- [Aim of the exercise] The answer must be an exact printing of every record below, with the pictures omitted.

- [Given data]

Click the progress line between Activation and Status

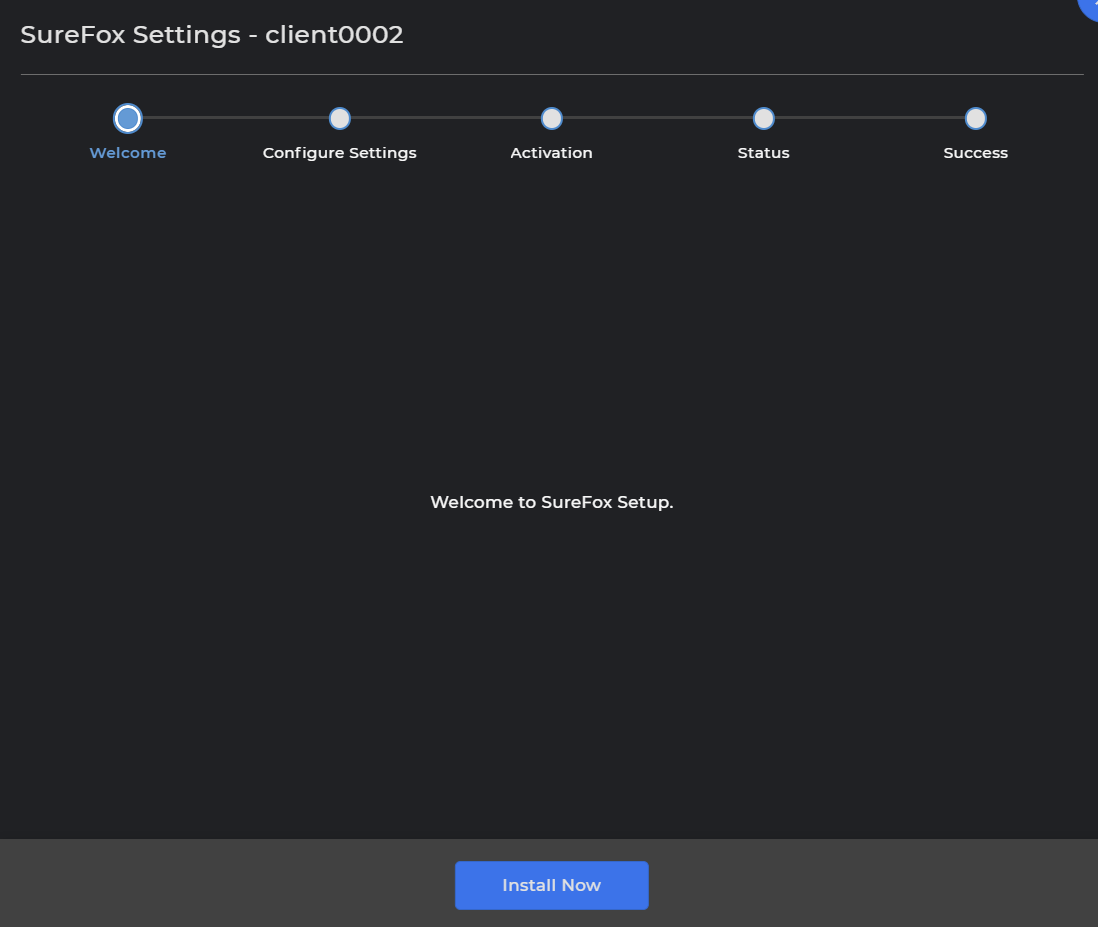pos(658,118)
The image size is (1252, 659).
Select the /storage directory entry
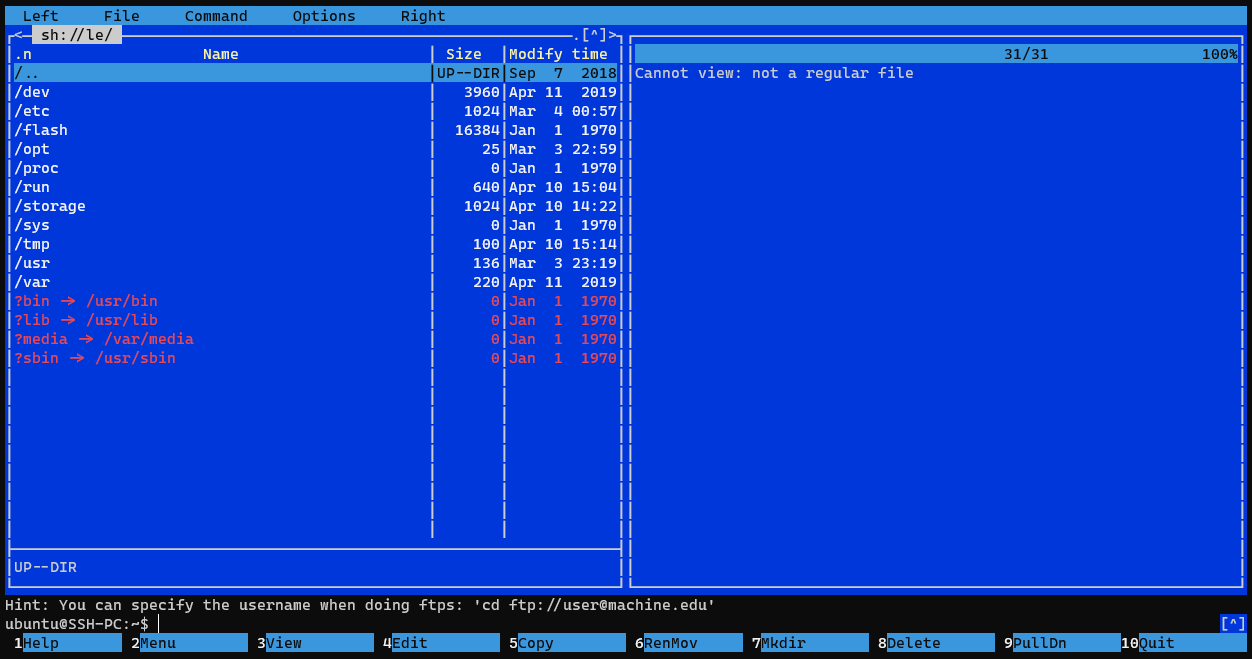[50, 206]
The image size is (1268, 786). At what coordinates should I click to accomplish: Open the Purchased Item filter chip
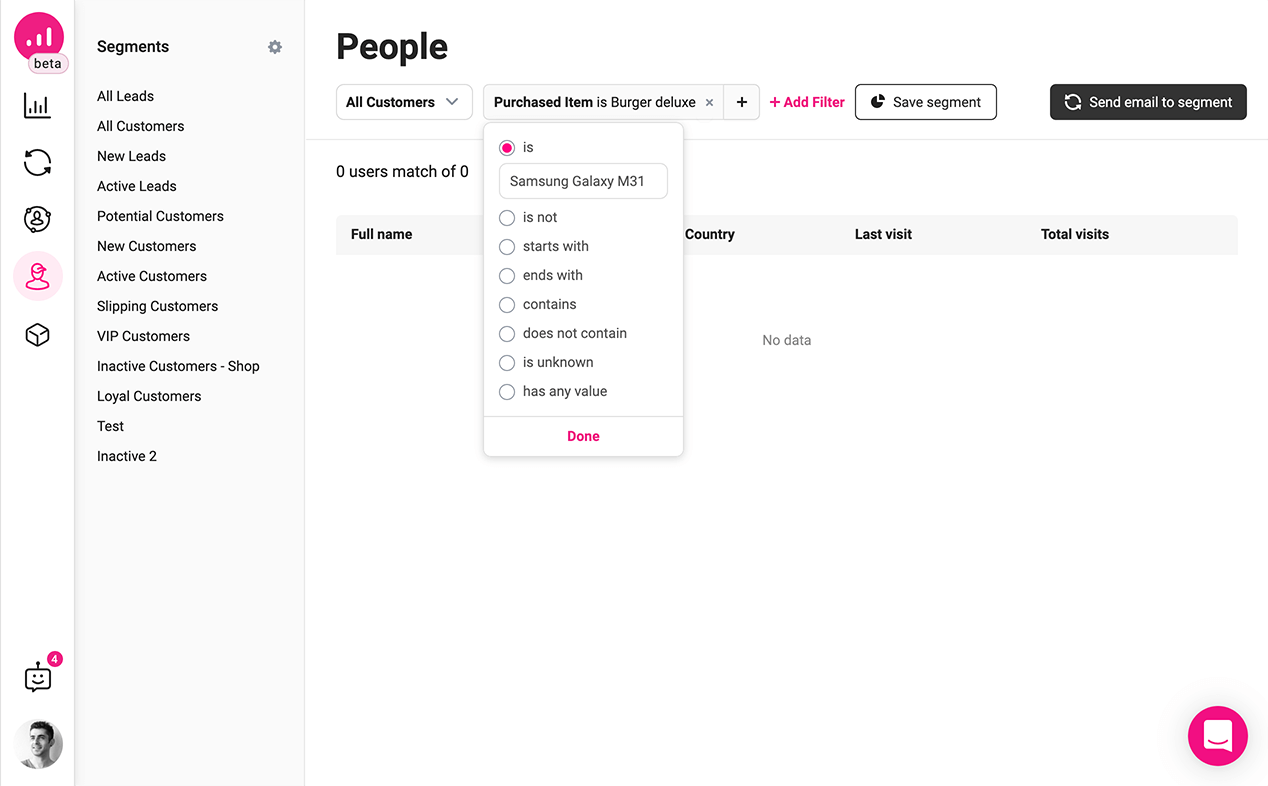coord(594,102)
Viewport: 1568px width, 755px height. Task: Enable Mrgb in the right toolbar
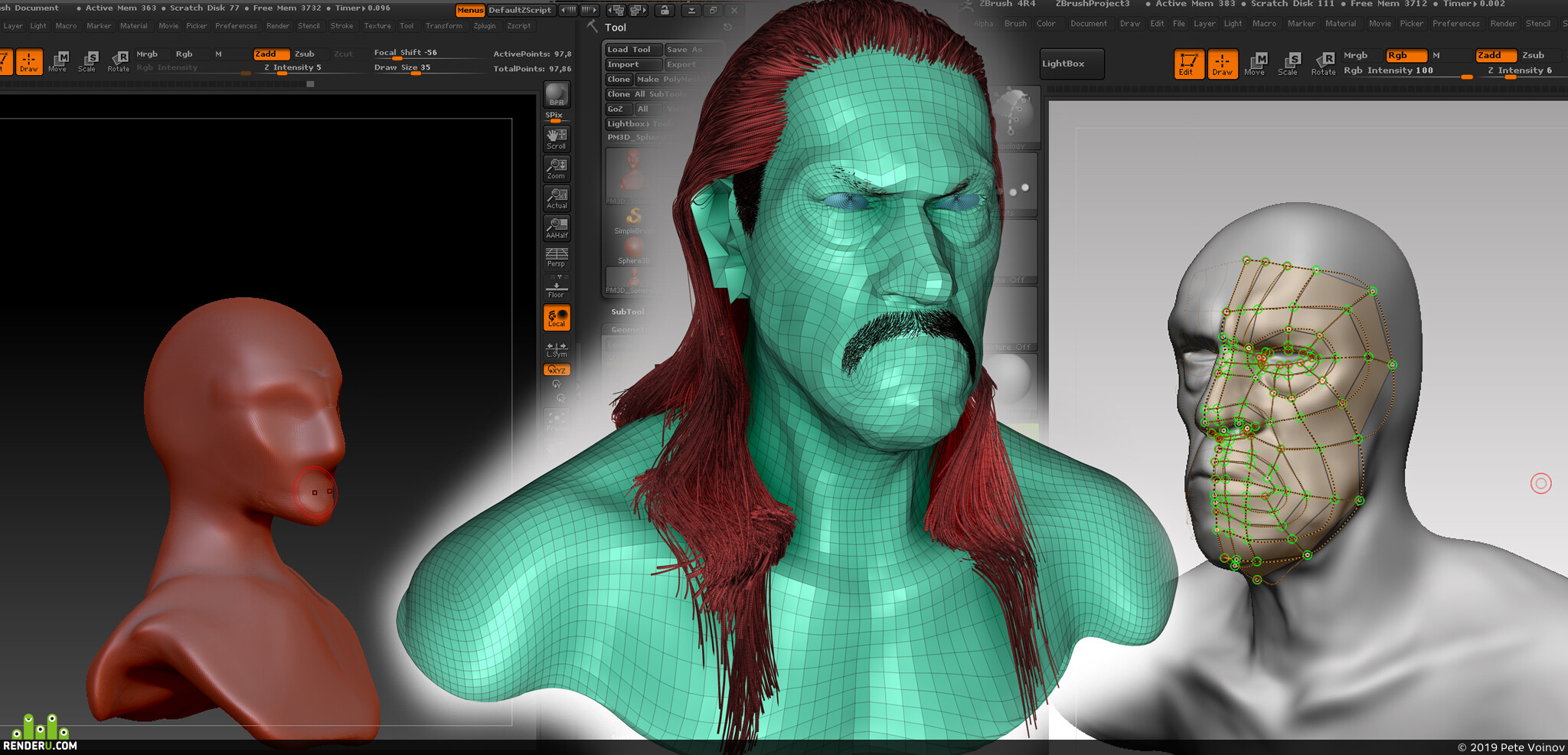coord(1355,55)
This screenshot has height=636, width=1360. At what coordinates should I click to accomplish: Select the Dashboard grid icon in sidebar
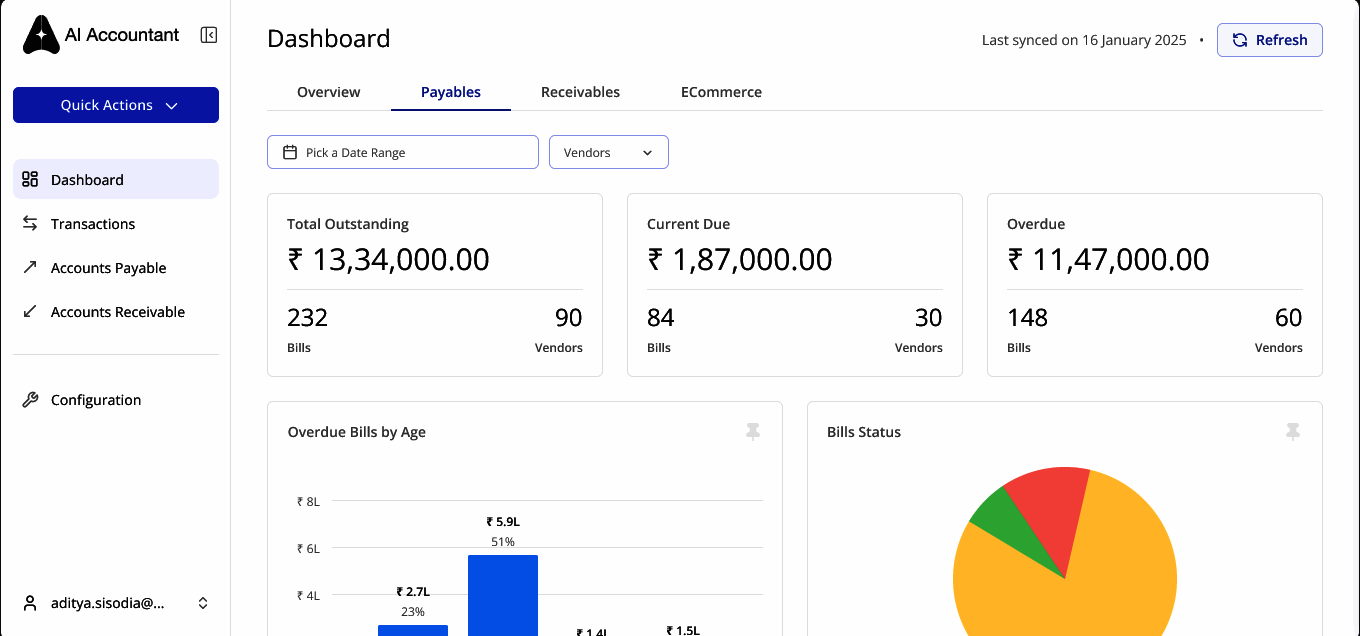pos(28,178)
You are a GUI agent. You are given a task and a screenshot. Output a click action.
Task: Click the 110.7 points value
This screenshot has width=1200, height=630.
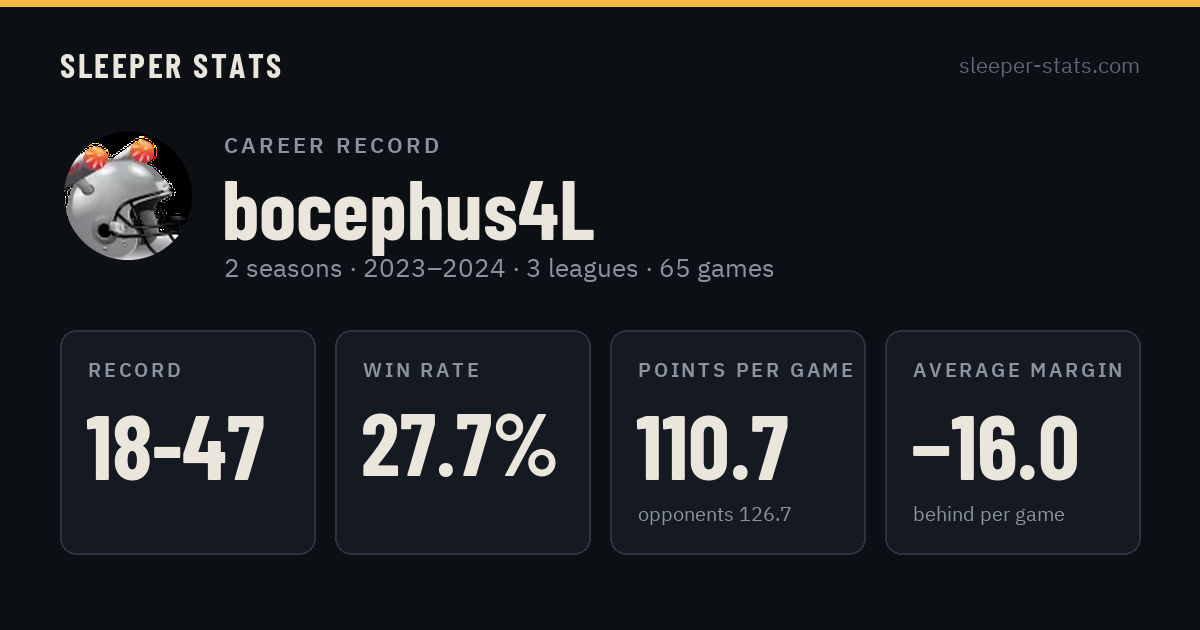point(713,448)
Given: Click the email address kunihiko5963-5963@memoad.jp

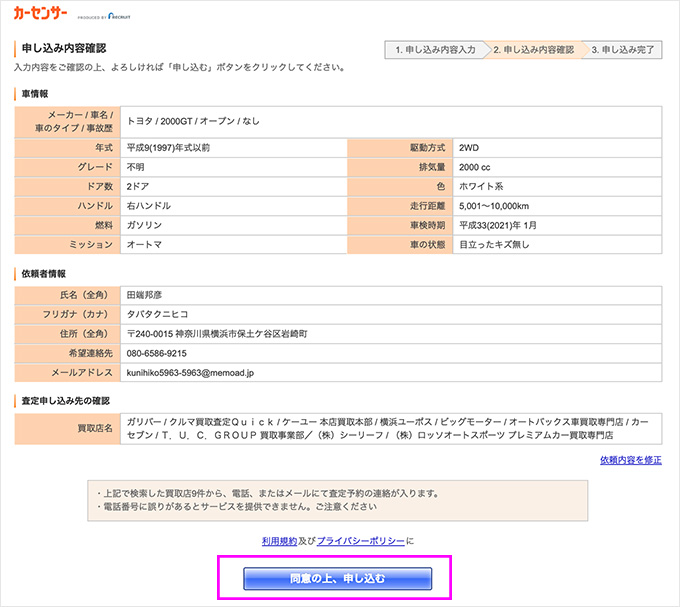Looking at the screenshot, I should point(190,371).
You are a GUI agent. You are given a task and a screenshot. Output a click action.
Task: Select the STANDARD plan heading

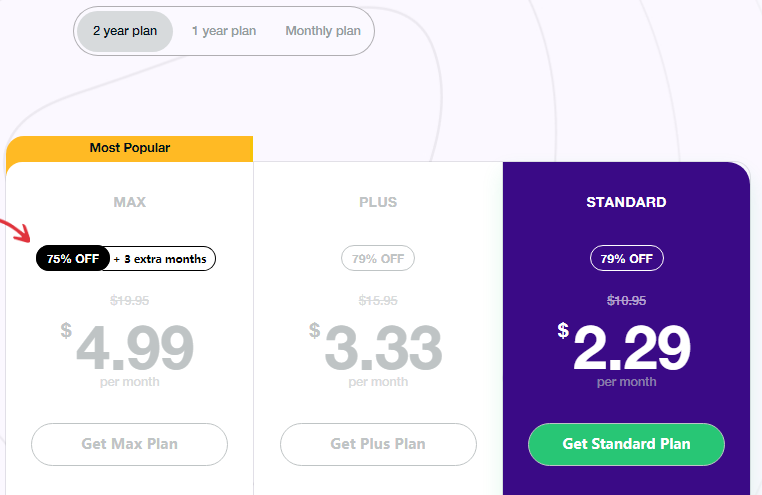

- [Expected output]
Click the progress line between Activation and Status

pos(658,118)
The image size is (1252, 659).
Select the /storage directory entry
[50, 206]
The image size is (1268, 786). At what coordinates should I click to accomplish: Open the Purchased Item filter chip
coord(594,102)
Viewport: 1568px width, 755px height. Task: Enable Mrgb in the right toolbar
coord(1355,55)
This screenshot has height=636, width=1360. At what coordinates should I click to accomplish: Select the Dashboard grid icon in sidebar
pos(28,178)
You are a GUI agent. You are given a task and a screenshot. Output a click action.
Task: Click the 110.7 points value
This screenshot has width=1200, height=630.
point(713,448)
Given: Click the email address kunihiko5963-5963@memoad.jp

Looking at the screenshot, I should point(190,371).
You are a GUI agent. You are given a task and a screenshot. Output a click action.
Task: Select the STANDARD plan heading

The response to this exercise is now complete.